Loved Kate Middleton’s tenniscore appearance at Wimbledon earlier this week? Wondering when she developed an interest in tennis? Just like white outfits and strawberries and cream, the British royals are intrinsically linked to the Wimbledon tennis championships. Every year, members of the royal family are invited to the Royal Box, the most exclusive of enclosures. Numerous royals attend – Kate, of course, is a particularly avid fan, often visiting with Prince William, Duke of Cambridge. But the royals’ connection with Wimbledon dates back many years – here we look at the history.
What Is The Royals’ Connection With Wimbledon?
Henry VIII was the first recorded royal to show an interest in tennis, often playing at Hampton Court. The first ever Wimbledon Championships took place in 1877, but the first royal visit wasn’t until 1907, when King George V and Queen Mary, then the Prince and Princess of Wales, attended. That same year, the Prince of Wales became the president of the All England Club – and ever since, a member of the royal family has been involved, either as president or as a patron. The Queen was patron from 1952 until 2016, although she has only attended the tournament four times. On her 90th birthday she retired from the role, handing the baton on to Kate.
The Royal Box was opened in 1922, and since then it has been used to host members of the royal family, alongside A-listers and heads of government. Invitations come from the Chairman of the All England Club, and guests are invited to the clubhouse for lunch, tea and drinks at the end of the day. It’s always a star-studded affair, with high-profile guests from all walks of life: last year, for instance, the Royal Box saw David Beckham and Tim Peake rubbing shoulders with Prince Michael of Kent and Wimbledon champion Pat Cash.

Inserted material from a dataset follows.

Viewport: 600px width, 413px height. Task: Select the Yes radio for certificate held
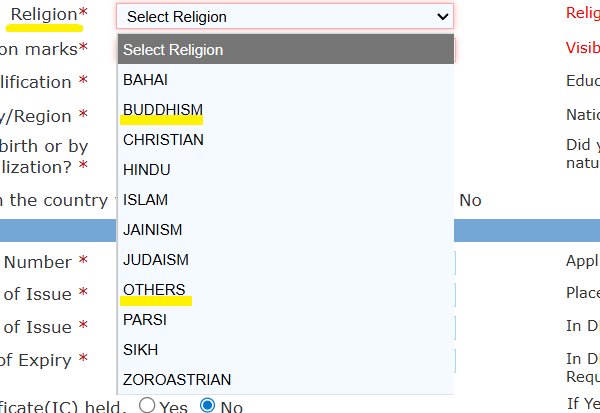[147, 406]
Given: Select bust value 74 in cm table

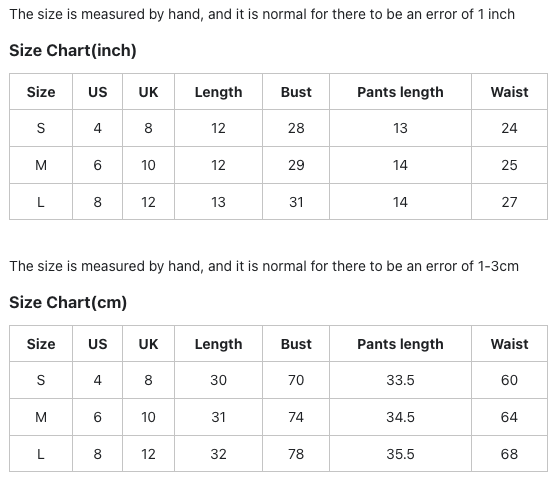Looking at the screenshot, I should pos(296,417).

While many of the royals are big fans of the game, just one has competed in the Championships. In 1926, Queen Elizabeth’s father, King George VI (the then-Duke of York) played in the doubles tournament with his long-time friend Sir Louis Greig. Sadly, they were eliminated in the first round by former champions Herbert Roper Barrett and Arthur Gore.
In 1969, Prince Edward, Duke of Kent, became president of the All England Lawn Tennis and Croquet Club – but last year he stepped down from the role, passing his duties on to Kate. She’ll no doubt be there this year cheering on the players. Not only does she have a personal interest in the sport, it’s part of Kate’s official role to represent the royal family at sporting events. Speaking about Wimbledon in a BBC documentary, she said: ‘It’s such… a quintessential part of the English summer, and I think it really inspires youngsters. It inspired me, when I was younger, to get involved in the game. It hasn’t changed either, I think that’s what’s so wonderful.’